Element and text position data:

#####

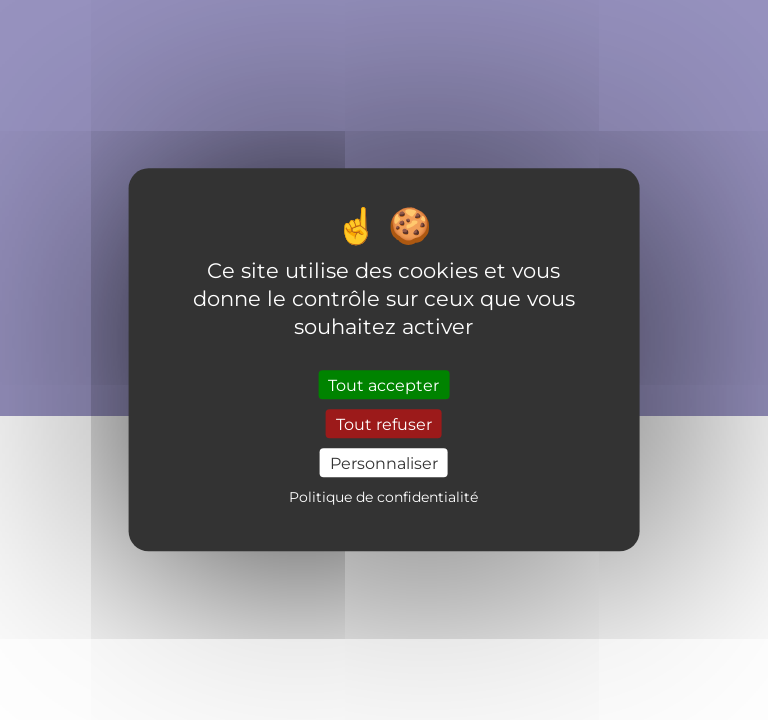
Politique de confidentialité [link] (383, 497)
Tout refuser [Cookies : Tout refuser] (384, 423)
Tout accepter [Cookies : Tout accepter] (383, 384)
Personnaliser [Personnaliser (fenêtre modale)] (384, 462)
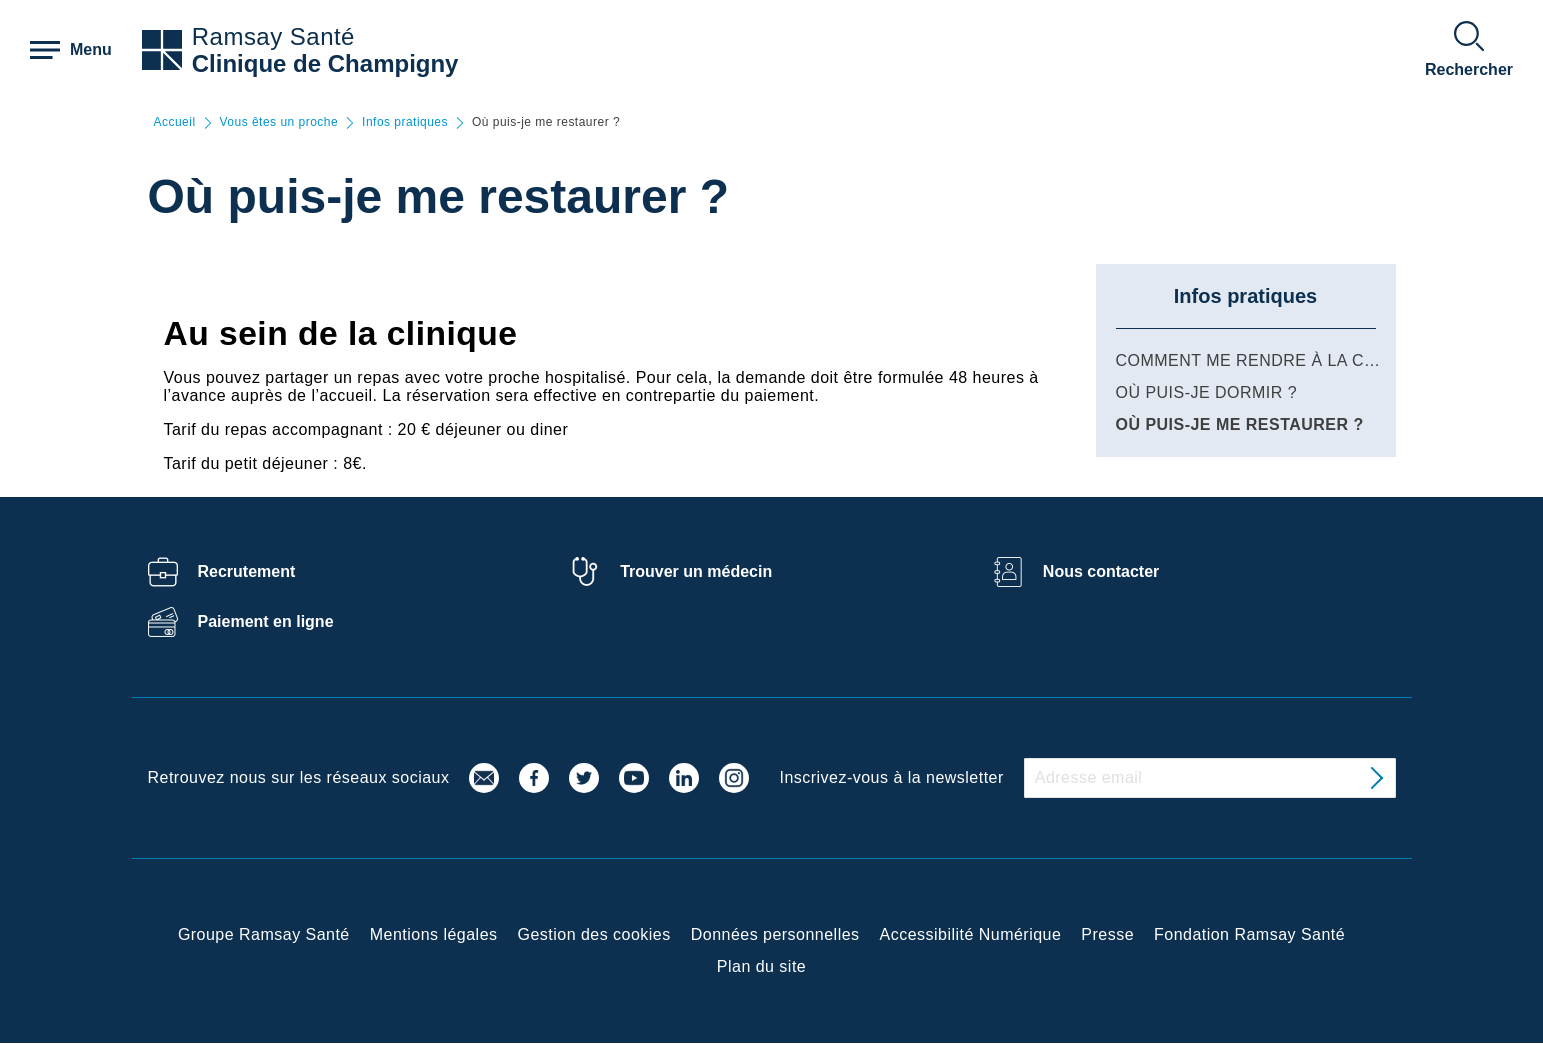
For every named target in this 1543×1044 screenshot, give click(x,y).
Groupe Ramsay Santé (264, 934)
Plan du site (761, 966)
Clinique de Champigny (325, 63)
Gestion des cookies (594, 934)
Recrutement (247, 571)
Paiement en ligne (266, 621)
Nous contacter (1101, 571)
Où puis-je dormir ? (1207, 392)
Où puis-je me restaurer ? (1240, 424)
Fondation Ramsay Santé (1249, 934)
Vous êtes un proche (279, 122)
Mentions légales (434, 934)
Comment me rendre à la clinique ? (1281, 360)
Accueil (175, 122)
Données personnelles (775, 934)
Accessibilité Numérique (971, 934)
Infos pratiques (405, 122)
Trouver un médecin (696, 571)
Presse (1107, 934)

#####

Stated exercise – Copy out, line for line, the stretch of rows that opens with the line containing "Tout accepter [Cookies" and closes with the line containing "Gestion des cookies (594, 934)", both ends included. Omit the pictures from your copy.

Solution –
Tout accepter [Cookies : Tout accepter] (383, 384)
Personnaliser [Personnaliser (fenêtre modale)] (384, 462)
For every named target in this 1543×1044 screenshot, give click(x,y).
Groupe Ramsay Santé (264, 934)
Plan du site (761, 966)
Clinique de Champigny (325, 63)
Gestion des cookies (594, 934)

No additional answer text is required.